Lena hit me in the shoulder with the butt of her weapon, hard enough to make me stagger. “Don’t do that again.”
“Sorry.” Right, no more shooting trees.
Lena raised her swords. “The hands and feet are exposed wood. If it would stay still long enough for me to grab hold, I might be able to destroy this thing from the inside.”
“Even if it wasn’t protected from magic, it would crush you the instant you tried.” Before I could say anything more, the automaton leaped forward.
Lena grabbed the back of my jacket and hurled me aside. She spun back to face it, raising one arm to block its swing.
I heard bone crack, followed by Lena’s shout of pain. This was a woman who had outmuscled vampires, and the automaton batted her aside like a rag doll. Her left arm was shattered, her sleeve torn and bloody.
“Lena, go!”
“I don’t think so.” She held her arm tight against her side as she pushed herself upright. She jumped back, dodging the next swing, but pain made her cry out again. She stumbled and grabbed a young birch tree for balance. “Besides, you’ve got the keys.”
“Dammit!” I switched books, this time pulling out a copy of
Peter and Wendy
. Just as before, my use of magic yanked the automaton’s attention back to me. I held the book over my head and shook it like a salt shaker. Fine dust sprinkled from the pages.
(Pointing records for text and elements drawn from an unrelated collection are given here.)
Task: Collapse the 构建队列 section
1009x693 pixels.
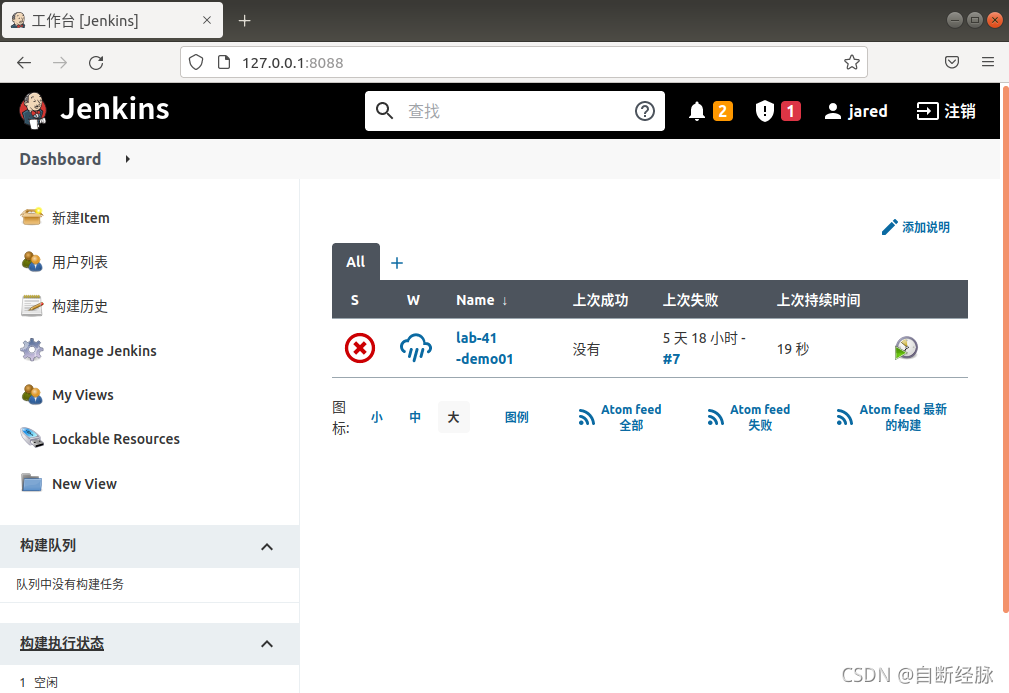Action: 267,546
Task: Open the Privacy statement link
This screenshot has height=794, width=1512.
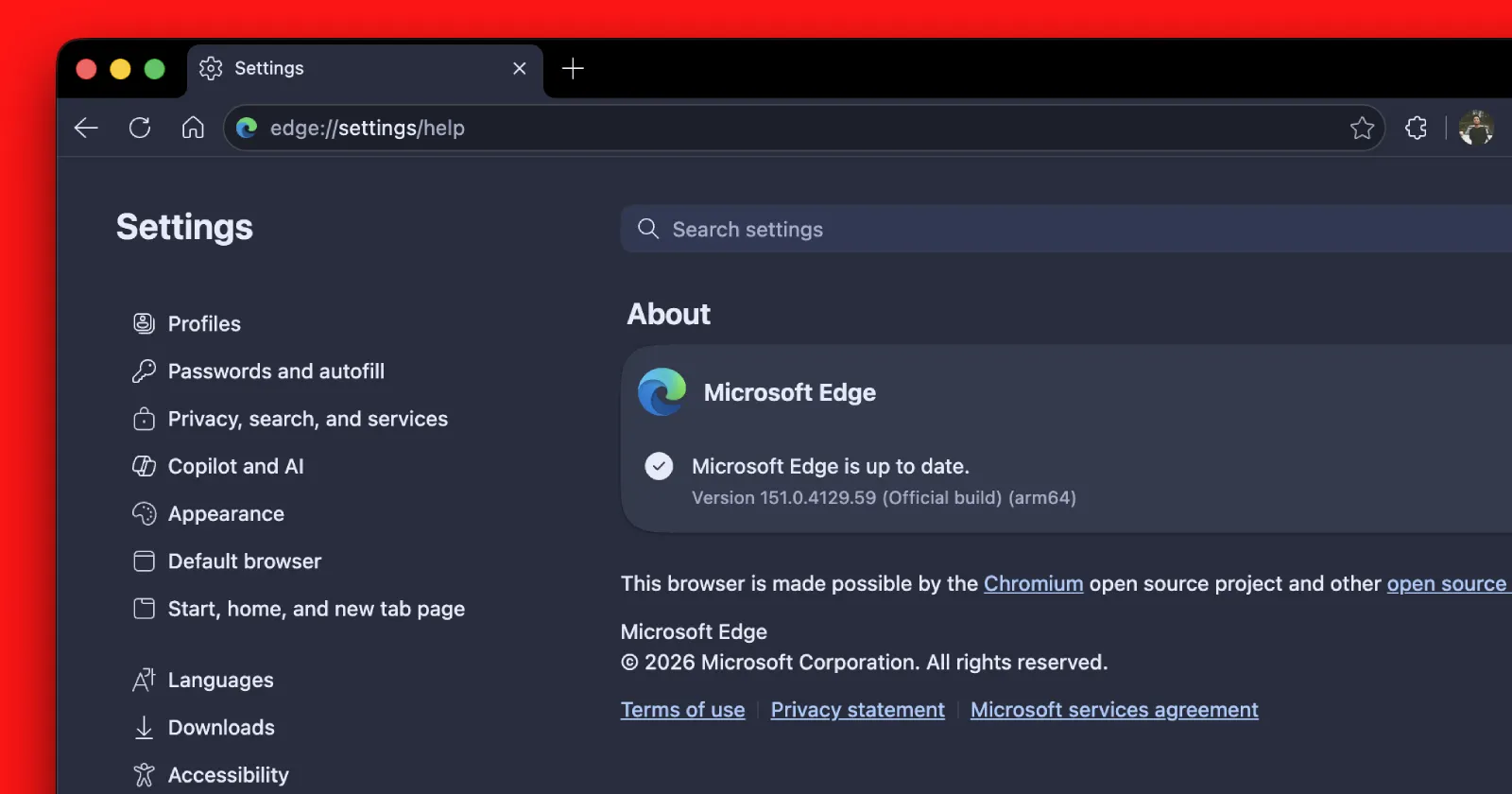Action: pos(857,710)
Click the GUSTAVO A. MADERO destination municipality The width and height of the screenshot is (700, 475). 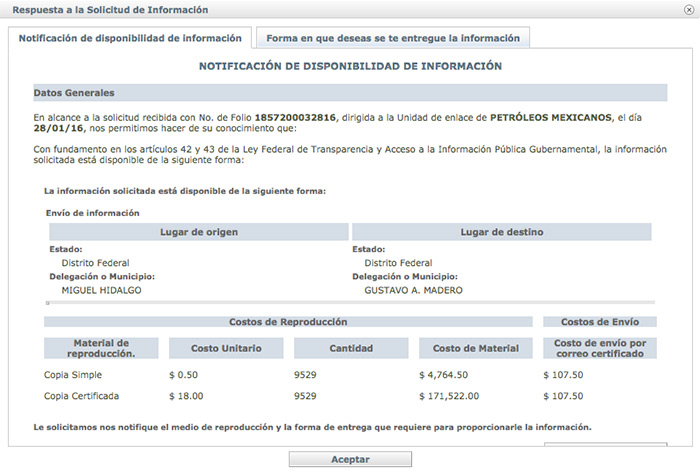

I thought back to the kiss Lena and I had shared that morning, and fueled by fairy magic and happy thoughts, shot into the air like Superman. I tossed the car keys toward Lena, then spun in midair to face the automaton. “That’s right, catch me if you can!”
It could. There was another blink of light, and then it was high overhead, dropping toward me like a missile. I swore and swerved wildly, barely dodging the thick-fingered hand that clapped shut mere inches from my leg. Trees shook as the automaton crashed into the ground.
I was well above the treetops, which made both Lena and the automaton look like toys. If I fell from this height, it was an even bet whether I’d die when I impacted the ground, or if the tree branches would just batter me to a broken but breathing pulp. I curved to the side, my guts lurching like I was on the world’s worst roller coaster.
The automaton merely watched, its eyes glowing like tiny stars. The dust clinging to my hair and clothes began to sizzle, and I felt myself losing altitude.